Data section START

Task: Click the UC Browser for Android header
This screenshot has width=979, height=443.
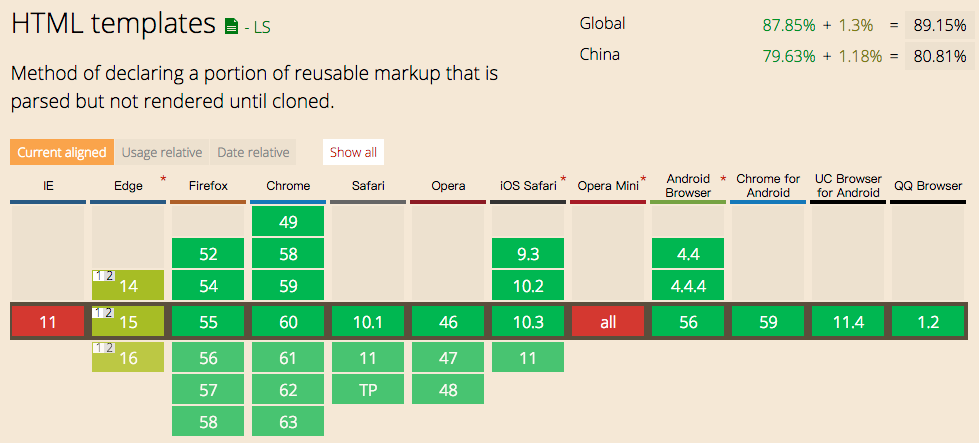Action: [x=847, y=186]
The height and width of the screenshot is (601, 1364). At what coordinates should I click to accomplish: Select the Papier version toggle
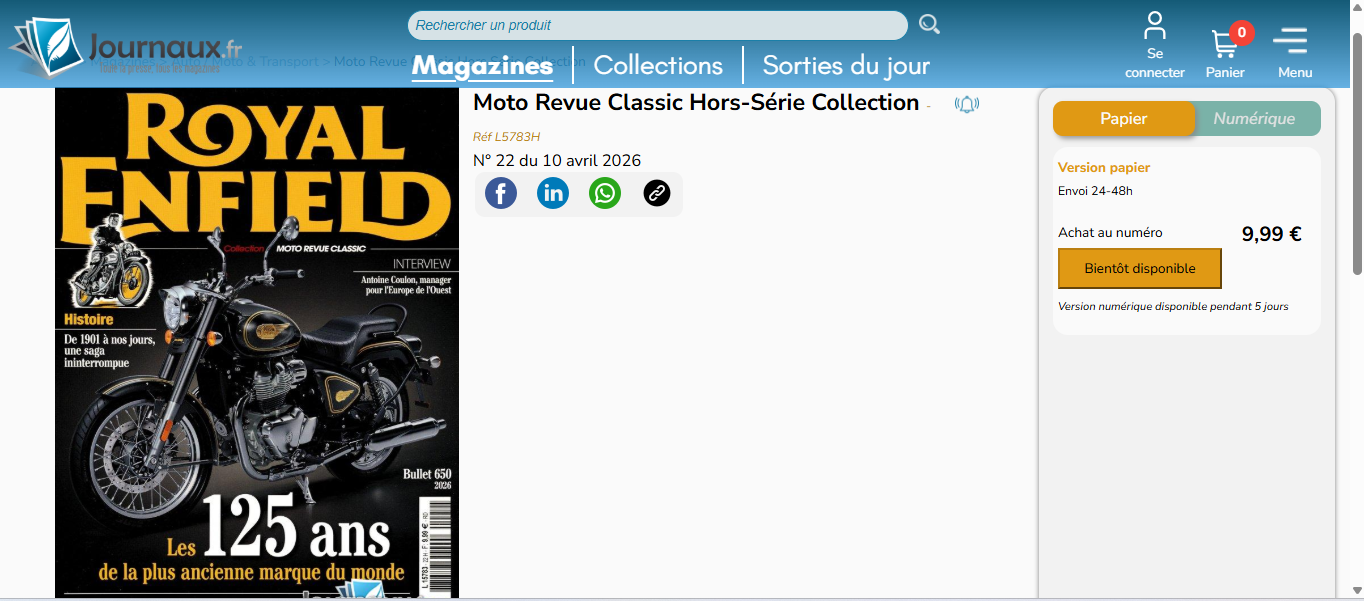click(x=1123, y=118)
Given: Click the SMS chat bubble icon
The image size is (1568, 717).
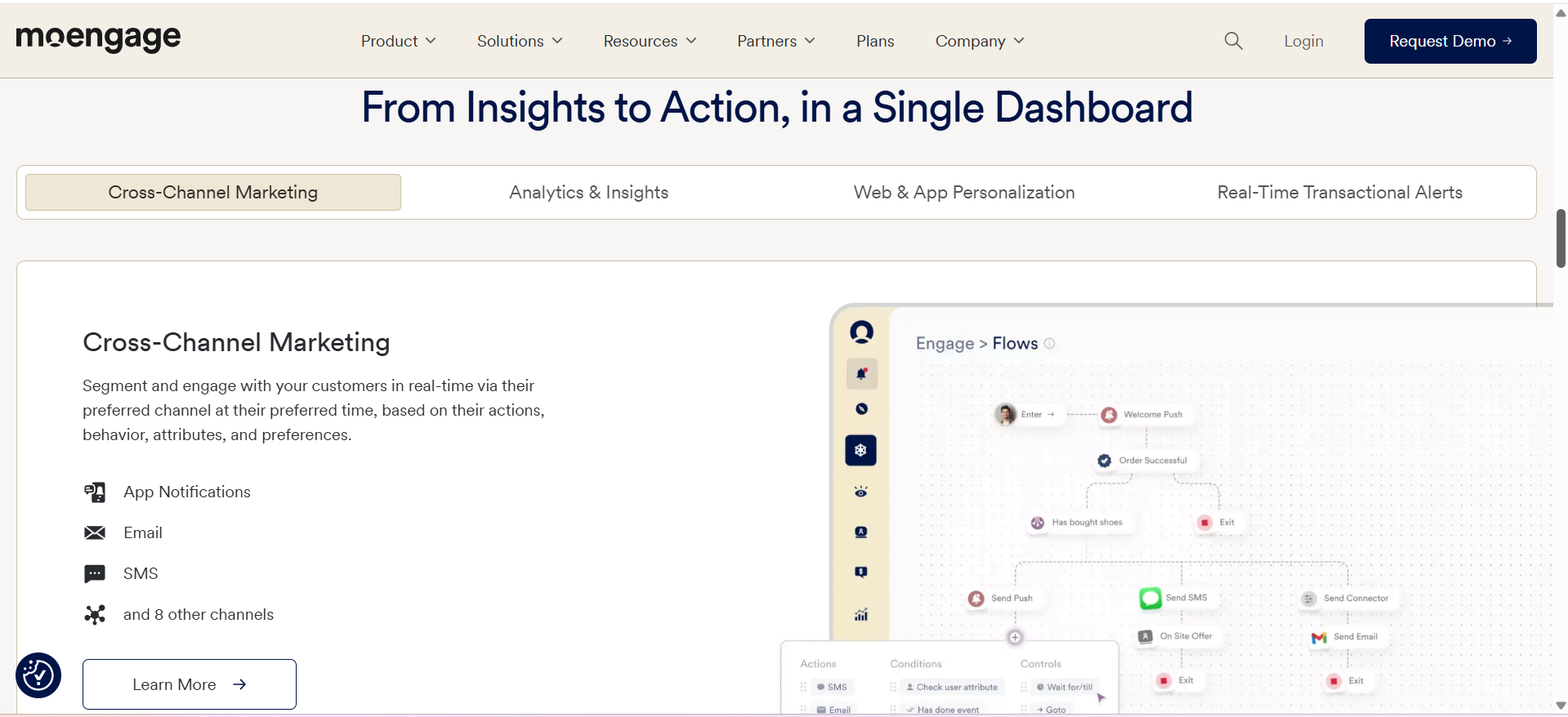Looking at the screenshot, I should (95, 574).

Data section END

Requirement
Please restate the entries word for word. Skip the pictures.

Output for this exercise
Task: Click the UC Browser for Android header
This screenshot has width=979, height=443.
Action: [x=847, y=186]
The height and width of the screenshot is (601, 1364). At what coordinates should I click to accomplish: Select the Papier version toggle
click(x=1123, y=118)
Given: Click the SMS chat bubble icon
The image size is (1568, 717).
Looking at the screenshot, I should (95, 574).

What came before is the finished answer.